Source data:
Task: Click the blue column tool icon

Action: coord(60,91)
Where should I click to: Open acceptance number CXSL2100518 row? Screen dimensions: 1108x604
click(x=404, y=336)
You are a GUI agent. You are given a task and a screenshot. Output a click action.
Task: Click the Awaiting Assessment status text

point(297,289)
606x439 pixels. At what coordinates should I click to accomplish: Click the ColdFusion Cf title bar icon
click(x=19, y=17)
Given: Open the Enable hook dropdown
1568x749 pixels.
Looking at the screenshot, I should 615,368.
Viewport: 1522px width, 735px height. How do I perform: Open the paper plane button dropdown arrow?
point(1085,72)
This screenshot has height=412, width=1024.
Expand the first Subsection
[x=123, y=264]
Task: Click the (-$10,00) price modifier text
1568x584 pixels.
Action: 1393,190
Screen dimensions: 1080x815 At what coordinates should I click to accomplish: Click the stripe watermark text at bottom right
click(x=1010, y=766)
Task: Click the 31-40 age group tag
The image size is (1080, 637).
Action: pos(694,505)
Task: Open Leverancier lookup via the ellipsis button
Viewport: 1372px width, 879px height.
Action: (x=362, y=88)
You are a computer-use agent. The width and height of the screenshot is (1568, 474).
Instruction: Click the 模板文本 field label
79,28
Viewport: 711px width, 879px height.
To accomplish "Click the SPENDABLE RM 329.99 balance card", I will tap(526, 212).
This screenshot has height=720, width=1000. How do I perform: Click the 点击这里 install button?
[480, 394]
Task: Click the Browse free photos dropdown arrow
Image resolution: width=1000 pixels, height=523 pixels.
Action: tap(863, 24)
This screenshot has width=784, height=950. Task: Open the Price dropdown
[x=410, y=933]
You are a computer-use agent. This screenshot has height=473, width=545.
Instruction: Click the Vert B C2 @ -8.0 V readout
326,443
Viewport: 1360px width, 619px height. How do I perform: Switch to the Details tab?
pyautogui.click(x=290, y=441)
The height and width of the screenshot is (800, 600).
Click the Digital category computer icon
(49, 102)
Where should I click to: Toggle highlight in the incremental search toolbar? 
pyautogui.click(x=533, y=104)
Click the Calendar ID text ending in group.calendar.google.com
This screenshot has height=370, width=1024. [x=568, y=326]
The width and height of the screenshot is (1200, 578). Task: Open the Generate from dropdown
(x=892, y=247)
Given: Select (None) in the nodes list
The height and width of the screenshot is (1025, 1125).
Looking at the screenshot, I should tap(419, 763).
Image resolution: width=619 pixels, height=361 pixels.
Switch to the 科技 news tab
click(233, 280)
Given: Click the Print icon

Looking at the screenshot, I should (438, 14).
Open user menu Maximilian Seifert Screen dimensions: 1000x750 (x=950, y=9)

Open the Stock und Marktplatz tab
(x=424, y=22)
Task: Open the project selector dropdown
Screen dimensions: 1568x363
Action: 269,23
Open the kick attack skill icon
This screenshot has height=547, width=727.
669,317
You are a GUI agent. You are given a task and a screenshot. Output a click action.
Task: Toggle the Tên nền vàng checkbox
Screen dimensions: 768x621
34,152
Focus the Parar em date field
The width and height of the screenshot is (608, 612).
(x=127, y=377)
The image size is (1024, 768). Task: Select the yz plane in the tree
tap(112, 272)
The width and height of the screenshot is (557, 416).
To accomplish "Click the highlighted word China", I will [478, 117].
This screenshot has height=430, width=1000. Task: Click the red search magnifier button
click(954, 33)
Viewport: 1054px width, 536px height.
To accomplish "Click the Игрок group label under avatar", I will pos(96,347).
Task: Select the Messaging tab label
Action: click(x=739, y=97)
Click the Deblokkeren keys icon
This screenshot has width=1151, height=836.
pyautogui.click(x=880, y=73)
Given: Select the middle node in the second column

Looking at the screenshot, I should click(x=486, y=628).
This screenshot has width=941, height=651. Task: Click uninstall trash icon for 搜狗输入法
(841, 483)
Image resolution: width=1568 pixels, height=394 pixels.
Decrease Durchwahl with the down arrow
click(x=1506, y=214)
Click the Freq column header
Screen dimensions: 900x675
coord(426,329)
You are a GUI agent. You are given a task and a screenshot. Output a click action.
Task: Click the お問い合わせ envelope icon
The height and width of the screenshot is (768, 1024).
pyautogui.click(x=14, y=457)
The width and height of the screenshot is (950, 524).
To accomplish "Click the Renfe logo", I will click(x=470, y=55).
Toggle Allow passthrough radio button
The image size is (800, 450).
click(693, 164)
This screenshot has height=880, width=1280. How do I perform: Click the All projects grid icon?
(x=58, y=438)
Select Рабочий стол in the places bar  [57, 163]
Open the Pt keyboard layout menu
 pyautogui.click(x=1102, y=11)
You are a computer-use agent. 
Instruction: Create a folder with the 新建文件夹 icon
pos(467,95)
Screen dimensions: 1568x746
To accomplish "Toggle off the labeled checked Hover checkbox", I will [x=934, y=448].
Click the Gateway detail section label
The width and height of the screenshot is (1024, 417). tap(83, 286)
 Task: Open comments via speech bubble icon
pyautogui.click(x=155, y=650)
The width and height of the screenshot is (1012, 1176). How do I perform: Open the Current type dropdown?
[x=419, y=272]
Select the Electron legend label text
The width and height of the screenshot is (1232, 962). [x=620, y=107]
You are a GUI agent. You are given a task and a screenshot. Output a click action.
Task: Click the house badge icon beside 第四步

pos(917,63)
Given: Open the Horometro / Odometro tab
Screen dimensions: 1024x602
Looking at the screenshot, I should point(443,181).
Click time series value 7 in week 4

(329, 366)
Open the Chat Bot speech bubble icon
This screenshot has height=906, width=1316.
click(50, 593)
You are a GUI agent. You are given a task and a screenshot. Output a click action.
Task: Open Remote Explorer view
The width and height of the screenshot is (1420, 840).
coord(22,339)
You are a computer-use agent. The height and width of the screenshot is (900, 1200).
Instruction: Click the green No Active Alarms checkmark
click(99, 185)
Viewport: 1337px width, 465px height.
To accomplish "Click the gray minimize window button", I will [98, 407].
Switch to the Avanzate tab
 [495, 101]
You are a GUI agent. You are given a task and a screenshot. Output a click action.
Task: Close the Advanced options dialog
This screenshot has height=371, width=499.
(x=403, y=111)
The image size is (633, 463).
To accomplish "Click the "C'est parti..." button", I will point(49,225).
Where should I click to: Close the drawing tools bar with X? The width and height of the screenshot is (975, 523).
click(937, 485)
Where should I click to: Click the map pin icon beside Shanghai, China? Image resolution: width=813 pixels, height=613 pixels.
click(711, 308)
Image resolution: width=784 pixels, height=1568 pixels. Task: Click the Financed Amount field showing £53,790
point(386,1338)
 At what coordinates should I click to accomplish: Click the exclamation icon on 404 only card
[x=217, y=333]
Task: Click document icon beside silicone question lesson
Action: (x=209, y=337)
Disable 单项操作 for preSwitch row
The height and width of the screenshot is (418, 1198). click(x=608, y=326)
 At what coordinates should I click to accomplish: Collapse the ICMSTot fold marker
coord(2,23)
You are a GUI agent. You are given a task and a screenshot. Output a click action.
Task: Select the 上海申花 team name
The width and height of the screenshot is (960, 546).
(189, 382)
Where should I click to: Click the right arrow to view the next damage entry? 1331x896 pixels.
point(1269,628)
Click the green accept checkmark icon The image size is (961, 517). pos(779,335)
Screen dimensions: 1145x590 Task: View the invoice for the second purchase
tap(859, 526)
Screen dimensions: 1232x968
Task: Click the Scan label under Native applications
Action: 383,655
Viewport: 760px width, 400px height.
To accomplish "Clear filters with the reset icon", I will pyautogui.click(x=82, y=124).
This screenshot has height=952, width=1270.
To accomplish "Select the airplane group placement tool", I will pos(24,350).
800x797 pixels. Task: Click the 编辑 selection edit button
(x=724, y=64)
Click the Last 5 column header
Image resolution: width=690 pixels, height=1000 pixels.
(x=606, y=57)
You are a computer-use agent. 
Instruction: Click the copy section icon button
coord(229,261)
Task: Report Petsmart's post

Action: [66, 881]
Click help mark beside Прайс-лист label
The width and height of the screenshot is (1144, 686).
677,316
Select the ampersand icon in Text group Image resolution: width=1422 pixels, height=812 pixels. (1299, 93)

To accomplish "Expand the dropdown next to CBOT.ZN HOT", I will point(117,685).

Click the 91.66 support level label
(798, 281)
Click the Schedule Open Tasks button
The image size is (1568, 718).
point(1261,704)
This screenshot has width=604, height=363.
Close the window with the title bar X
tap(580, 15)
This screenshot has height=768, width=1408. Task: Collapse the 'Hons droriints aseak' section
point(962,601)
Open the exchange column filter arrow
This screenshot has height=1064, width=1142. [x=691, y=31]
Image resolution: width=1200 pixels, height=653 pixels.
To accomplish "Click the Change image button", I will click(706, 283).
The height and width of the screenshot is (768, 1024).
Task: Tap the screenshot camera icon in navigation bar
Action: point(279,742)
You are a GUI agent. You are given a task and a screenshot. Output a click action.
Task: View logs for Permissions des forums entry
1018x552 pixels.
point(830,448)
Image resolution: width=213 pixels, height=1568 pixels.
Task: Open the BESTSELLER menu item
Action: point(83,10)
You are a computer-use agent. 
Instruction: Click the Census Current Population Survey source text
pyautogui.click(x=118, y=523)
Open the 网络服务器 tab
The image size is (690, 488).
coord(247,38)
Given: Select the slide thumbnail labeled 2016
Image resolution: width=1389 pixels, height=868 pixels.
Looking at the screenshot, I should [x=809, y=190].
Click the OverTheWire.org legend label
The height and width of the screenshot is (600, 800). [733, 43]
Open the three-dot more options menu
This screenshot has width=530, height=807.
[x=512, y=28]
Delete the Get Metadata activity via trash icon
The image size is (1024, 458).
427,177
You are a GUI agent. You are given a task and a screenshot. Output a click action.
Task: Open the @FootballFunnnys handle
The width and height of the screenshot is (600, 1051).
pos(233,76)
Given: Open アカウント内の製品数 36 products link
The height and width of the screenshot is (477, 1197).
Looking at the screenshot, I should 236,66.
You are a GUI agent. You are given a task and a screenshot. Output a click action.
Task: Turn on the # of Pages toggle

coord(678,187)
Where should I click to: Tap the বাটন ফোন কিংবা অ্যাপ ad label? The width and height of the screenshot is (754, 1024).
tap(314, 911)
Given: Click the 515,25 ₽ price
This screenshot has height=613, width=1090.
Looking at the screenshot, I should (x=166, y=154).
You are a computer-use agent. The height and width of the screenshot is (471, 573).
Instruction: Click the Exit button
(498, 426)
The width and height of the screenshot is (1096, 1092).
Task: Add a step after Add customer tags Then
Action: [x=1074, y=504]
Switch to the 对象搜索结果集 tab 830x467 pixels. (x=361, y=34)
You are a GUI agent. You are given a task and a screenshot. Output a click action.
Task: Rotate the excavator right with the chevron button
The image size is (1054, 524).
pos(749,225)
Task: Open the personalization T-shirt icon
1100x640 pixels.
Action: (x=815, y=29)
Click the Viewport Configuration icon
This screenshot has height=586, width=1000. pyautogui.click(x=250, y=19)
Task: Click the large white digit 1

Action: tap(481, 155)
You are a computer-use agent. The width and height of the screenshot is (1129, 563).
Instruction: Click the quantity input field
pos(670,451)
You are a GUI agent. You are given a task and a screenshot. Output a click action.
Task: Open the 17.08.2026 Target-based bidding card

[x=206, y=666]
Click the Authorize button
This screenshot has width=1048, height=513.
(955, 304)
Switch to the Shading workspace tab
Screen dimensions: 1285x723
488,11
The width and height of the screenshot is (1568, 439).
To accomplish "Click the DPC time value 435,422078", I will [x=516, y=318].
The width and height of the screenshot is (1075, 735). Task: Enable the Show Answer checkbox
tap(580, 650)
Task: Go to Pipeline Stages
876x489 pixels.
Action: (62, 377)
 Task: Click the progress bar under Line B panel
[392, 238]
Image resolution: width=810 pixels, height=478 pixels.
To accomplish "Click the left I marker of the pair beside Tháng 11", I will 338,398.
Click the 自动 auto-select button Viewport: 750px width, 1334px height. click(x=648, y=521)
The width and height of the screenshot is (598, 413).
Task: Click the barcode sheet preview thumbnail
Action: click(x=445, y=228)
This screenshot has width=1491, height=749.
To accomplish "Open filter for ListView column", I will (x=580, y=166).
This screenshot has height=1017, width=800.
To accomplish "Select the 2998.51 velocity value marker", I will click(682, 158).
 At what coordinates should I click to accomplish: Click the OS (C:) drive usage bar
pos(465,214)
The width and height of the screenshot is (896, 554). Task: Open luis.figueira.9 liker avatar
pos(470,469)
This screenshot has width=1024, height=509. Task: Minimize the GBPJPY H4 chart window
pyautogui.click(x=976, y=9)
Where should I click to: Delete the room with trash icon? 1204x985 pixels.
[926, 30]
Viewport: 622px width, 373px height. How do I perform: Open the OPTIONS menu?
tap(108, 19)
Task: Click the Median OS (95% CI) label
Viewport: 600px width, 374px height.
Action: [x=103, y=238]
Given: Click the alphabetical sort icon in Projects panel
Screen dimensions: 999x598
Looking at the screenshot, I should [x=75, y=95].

Requirement: Go through the preceding material and copy each line that has the word "labeled".

Your response:
To accomplish "Toggle off the labeled checked Hover checkbox", I will [x=934, y=448].
Given: Select the slide thumbnail labeled 2016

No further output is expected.